The following table lists the top 20 critics by weight learned using the above training set with each optimization routine. Note that the weights are expressed as a percentage of the weight for the top critic in each list. Interestingly enough, both algorithms think Mike Scott of the New Orleans Times-Picayune is the metacritic MVP. So, for example, according to SLSQP, a review by Justin Lowe carries only 95% of the importance that is given to a review by Mike Scott.
SLSQP | COBYLA | ||
---|---|---|---|
Weight | Critic | Weight | Critic |
\(\cdot\) | Mike Scott (New Orleans Times-Picayune) | \(\cdot\) | Mike Scott (New Orleans Times-Picayune) |
0.949948 | Justin Lowe (The Hollywood Reporter) | 0.902288 | Slant Magazine |
0.929495 | Jordan Hoffman (The Guardian) | 0.900024 | Ronnie Scheib (Variety) |
0.914186 | Marjorie Baumgarten (Austin Chronicle) | 0.890113 | Wes Greene (Slant Magazine) |
0.910820 | Fionnuala Halligan (Screen International) | 0.887845 | Chris Cabin (Slant Magazine) |
0.909801 | James Mottram (Total Film) | 0.885791 | Martin Tsai (Los Angeles Times) |
0.904564 | Variety | 0.863626 | Lawrence Toppman (Charlotte Observer) |
0.903029 | Guy Lodge (Variety) | 0.858237 | Anthony Lane (The New Yorker) |
0.897749 | Inkoo Kang (TheWrap) | 0.845864 | Fionnuala Halligan (Screen International) |
0.894605 | indieWIRE | 0.834088 | Boyd van Hoeij (The Hollywood Reporter) |
0.892237 | Ben Kenigsberg (The New York Times) | 0.820908 | Variety |
0.882656 | Mike D’Angelo (The Dissolve) | 0.814152 | Nicolas Rapold (The New York Times) |
0.875550 | Simon Abrams (Village Voice) | 0.735623 | Justin Lowe (The Hollywood Reporter) |
0.875385 | Martin Tsai (Los Angeles Times) | 0.629166 | Mark Olsen (Los Angeles Times) |
0.875062 | Manohla Dargis (The New York Times) | 0.625141 | The Globe and Mail (Toronto) |
0.874889 | Kyle Smith (New York Post) | 0.567734 | James Berardinelli (ReelViews) |
0.872482 | Nicolas Rapold (The New York Times) | 0.562606 | Peter Sobczynski (RogerEbert.com) |
0.869911 | James Berardinelli (ReelViews) | 0.558980 | John Anderson (Wall Street Journal) |
0.863118 | Ronnie Scheib (Variety) | 0.520855 | Steve Macfarlane (Slant Magazine) |
0.860796 | Nikola Grozdanovic (The Playlist) | 0.510842 | Jordan Mintzer (The Hollywood Reporter) |
I should clarify that the top 20 list can change from one run to the next, since it depends on the training set chosen (which is at random).

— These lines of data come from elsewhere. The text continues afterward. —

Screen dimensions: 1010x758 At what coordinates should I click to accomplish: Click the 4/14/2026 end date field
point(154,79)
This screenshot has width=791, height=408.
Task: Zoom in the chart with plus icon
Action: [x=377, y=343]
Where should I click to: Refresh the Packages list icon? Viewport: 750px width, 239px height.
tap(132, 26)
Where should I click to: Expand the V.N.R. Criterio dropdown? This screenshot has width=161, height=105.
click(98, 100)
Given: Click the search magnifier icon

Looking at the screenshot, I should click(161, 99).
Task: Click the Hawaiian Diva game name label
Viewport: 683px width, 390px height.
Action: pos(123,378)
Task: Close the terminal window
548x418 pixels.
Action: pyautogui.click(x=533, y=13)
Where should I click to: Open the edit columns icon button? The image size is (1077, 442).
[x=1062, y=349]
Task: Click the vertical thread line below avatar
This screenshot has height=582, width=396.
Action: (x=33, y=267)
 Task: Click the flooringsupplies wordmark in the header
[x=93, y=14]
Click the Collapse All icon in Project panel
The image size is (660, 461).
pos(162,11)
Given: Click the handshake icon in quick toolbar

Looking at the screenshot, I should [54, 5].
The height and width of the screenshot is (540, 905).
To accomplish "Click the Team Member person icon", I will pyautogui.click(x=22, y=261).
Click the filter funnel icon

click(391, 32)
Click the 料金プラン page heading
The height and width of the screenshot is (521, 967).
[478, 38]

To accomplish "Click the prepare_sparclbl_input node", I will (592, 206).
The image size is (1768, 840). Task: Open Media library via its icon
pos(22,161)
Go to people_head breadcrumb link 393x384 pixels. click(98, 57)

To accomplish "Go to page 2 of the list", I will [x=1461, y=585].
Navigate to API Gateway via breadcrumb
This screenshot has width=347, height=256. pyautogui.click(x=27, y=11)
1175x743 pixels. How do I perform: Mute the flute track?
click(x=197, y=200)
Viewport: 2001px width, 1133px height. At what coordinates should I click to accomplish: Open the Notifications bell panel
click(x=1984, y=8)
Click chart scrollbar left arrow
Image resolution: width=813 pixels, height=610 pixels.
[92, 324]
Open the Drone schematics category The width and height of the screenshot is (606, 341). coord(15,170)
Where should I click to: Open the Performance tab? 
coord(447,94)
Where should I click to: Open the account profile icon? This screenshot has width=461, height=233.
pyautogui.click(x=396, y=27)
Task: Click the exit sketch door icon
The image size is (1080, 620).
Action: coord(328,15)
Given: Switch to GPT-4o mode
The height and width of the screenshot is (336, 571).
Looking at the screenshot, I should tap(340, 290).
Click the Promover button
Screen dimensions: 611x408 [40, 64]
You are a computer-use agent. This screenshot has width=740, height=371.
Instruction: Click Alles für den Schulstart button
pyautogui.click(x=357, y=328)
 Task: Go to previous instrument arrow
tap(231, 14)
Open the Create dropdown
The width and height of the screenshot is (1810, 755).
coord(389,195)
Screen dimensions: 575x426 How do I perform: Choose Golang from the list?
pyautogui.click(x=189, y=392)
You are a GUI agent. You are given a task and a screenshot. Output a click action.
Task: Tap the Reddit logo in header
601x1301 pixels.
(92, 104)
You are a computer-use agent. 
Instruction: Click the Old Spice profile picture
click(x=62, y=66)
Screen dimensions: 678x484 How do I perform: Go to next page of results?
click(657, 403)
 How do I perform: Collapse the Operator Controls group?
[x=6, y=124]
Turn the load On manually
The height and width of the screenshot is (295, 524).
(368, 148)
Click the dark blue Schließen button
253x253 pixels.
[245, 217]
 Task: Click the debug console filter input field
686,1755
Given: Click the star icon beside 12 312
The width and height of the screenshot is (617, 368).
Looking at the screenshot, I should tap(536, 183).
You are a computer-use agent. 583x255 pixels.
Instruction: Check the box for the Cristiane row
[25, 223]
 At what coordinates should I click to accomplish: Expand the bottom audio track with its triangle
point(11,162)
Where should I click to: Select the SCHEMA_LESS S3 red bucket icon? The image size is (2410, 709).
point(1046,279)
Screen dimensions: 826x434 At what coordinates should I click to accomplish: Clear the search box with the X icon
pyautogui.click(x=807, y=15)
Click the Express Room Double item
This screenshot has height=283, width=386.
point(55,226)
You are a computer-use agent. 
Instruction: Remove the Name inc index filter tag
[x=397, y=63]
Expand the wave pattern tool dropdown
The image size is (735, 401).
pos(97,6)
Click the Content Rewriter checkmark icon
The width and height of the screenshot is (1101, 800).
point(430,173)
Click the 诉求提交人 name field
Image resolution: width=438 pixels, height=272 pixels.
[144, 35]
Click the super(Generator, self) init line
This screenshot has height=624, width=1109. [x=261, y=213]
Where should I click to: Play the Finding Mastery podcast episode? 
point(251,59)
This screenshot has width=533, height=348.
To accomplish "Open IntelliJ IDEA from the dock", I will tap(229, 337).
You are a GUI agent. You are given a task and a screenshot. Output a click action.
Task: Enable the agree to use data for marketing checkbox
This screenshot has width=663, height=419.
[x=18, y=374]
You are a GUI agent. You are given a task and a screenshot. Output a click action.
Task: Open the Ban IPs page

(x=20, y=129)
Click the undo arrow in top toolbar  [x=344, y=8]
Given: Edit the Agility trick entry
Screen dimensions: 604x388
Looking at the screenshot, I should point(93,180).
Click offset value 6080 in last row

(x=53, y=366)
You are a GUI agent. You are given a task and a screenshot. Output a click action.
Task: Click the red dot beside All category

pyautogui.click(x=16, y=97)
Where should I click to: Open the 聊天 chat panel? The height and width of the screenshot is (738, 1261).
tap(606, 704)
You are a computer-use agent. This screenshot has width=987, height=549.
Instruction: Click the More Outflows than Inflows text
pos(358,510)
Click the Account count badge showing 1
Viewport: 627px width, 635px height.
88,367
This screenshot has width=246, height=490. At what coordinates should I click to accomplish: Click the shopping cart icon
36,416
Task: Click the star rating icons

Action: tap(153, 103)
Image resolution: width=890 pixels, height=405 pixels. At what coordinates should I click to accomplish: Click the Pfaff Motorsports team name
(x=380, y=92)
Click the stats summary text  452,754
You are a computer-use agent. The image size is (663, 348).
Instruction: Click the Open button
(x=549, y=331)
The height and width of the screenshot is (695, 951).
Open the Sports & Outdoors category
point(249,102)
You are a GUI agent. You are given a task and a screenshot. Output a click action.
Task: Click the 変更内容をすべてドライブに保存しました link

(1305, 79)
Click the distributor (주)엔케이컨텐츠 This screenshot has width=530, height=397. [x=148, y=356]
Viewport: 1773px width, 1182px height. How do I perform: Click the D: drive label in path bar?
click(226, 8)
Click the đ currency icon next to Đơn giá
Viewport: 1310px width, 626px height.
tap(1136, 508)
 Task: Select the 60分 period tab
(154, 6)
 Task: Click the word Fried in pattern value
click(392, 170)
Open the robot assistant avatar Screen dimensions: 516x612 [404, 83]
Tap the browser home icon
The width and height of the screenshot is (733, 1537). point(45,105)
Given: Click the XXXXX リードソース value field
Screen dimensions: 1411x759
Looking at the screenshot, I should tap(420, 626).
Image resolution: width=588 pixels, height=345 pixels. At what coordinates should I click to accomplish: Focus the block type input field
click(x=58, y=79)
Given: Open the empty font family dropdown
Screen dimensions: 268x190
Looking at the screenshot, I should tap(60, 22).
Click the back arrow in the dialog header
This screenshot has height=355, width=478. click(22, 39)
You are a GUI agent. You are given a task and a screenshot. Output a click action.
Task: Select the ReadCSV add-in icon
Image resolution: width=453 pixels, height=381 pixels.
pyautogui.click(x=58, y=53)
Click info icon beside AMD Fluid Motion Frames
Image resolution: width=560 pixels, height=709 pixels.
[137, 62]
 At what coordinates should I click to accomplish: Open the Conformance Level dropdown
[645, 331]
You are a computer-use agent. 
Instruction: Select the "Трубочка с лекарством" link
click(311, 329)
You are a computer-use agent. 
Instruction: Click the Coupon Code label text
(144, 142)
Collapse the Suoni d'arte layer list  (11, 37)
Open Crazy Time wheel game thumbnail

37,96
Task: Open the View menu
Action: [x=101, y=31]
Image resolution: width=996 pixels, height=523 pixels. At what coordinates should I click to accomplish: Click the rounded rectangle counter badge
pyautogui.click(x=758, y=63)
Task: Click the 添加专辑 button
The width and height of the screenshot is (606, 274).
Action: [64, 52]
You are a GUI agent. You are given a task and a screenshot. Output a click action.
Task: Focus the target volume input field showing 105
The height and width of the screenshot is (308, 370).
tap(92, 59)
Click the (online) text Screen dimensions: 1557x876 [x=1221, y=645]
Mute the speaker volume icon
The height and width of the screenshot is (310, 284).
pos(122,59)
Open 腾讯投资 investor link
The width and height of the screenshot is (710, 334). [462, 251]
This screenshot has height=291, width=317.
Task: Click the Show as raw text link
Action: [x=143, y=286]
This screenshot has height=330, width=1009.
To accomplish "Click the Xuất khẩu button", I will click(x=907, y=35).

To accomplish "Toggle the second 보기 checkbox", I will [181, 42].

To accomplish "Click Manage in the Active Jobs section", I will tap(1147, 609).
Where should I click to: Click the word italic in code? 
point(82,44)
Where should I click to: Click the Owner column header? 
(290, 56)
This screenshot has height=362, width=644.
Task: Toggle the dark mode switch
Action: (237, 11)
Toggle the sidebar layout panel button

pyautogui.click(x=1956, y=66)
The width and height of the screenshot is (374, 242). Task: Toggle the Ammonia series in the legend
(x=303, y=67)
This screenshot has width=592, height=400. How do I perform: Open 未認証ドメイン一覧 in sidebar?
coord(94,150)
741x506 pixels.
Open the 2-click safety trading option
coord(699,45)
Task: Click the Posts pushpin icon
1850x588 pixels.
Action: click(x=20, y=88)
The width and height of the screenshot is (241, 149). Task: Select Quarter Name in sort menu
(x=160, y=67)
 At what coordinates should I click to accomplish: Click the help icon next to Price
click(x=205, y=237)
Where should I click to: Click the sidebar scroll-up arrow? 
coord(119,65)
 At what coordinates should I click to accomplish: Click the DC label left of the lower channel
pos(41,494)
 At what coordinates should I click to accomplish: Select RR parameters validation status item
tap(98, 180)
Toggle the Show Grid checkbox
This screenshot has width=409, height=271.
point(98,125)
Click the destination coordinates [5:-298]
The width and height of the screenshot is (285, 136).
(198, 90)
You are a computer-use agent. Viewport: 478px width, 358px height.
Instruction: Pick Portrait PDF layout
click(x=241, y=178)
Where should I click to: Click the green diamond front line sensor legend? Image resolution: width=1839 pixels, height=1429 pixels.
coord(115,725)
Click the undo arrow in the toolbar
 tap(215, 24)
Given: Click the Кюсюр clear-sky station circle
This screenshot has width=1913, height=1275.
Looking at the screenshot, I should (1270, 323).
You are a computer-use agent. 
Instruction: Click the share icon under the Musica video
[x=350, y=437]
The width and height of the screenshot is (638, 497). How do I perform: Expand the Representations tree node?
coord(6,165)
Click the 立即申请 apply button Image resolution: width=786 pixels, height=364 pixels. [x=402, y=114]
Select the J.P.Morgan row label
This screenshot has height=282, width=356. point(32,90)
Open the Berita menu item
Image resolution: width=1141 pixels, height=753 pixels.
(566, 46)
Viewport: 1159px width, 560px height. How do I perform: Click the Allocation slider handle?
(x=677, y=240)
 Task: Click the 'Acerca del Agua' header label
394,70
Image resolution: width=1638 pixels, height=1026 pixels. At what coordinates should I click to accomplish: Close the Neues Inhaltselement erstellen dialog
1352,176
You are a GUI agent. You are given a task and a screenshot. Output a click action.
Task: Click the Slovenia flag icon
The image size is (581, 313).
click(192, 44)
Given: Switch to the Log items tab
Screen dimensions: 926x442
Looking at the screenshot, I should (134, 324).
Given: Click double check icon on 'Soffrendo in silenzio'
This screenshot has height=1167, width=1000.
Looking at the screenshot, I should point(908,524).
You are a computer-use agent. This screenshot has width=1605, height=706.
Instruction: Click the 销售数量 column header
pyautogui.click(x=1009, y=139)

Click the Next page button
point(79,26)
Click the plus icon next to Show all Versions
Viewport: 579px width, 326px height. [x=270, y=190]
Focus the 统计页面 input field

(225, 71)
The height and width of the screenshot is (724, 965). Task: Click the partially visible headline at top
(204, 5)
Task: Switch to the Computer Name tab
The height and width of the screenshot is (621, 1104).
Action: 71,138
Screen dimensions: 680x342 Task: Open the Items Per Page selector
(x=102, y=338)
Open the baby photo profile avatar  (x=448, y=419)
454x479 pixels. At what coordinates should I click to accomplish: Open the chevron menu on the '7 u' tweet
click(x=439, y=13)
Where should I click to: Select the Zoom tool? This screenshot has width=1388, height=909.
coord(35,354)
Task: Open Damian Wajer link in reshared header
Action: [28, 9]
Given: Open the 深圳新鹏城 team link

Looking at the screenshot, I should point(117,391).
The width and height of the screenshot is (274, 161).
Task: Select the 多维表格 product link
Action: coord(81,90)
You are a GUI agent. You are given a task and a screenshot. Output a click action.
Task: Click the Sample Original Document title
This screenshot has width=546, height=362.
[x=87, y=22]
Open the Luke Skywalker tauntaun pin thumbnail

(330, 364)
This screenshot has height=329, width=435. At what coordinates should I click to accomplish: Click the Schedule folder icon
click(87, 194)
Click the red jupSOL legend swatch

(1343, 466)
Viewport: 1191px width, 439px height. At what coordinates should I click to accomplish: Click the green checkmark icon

Next, we show a few sample predicted metascores:
Movie | Actual Metascore | Predicted (SLSQP) | Predicted (COBYLA) |
---|---|---|---|
Survivor | 26 | 30 (16.18%) | 33 (28.12%) |
Entourage | 38 | 57 (50.25%) | 43 (15.65%) |
Chappie | 41 | 46 (12.89%) | 43 (6.00%) |
Dreamcatcher | 86 | 77 (-10.46%) | 83 (-2.77%) |
Avengers: Age of Ultron | 66 | 62 (-5.05%) | 67 (1.57%) |
Gemma Bovery | 57 | 0 (-100.00%) | 61 (7.15%) |
Alleluia | 84 | 90 (7.41%) | 87 (4.13%) |
With a test set of size 60, the movie predictions by the two algorithms had the following RMSE values:
SLSQP | COBYLA |
---|---|
0.053437 | 0.016942 |
Takeaways
- Working out the math was obviously fun!
- I got to brush up on my long defunct skills with numpy, scipy, matplotlib, etc.
- Even a toy project like this one can end up demanding substantial time and attention, especially if it is something you want to share with the rest of the world. For example, I ended up setting up proper Python package management for all the code.
- Writing this blog post was also extremely useful because it clarified my own thinking on the topic. I was actually able to go back and refactor the code to better match the implementation pipeline I described above.